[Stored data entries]
***

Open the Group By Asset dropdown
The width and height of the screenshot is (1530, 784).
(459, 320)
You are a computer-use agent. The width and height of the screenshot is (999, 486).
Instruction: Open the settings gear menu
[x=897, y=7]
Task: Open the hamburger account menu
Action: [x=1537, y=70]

***

ABOUT THIS TASK: Exactly reproduce every line found in the records.

EXERCISE OUTPUT:
Open the Group By Asset dropdown
The width and height of the screenshot is (1530, 784).
(459, 320)
You are a computer-use agent. The width and height of the screenshot is (999, 486).
Instruction: Open the settings gear menu
[x=897, y=7]
Task: Open the hamburger account menu
Action: [x=1537, y=70]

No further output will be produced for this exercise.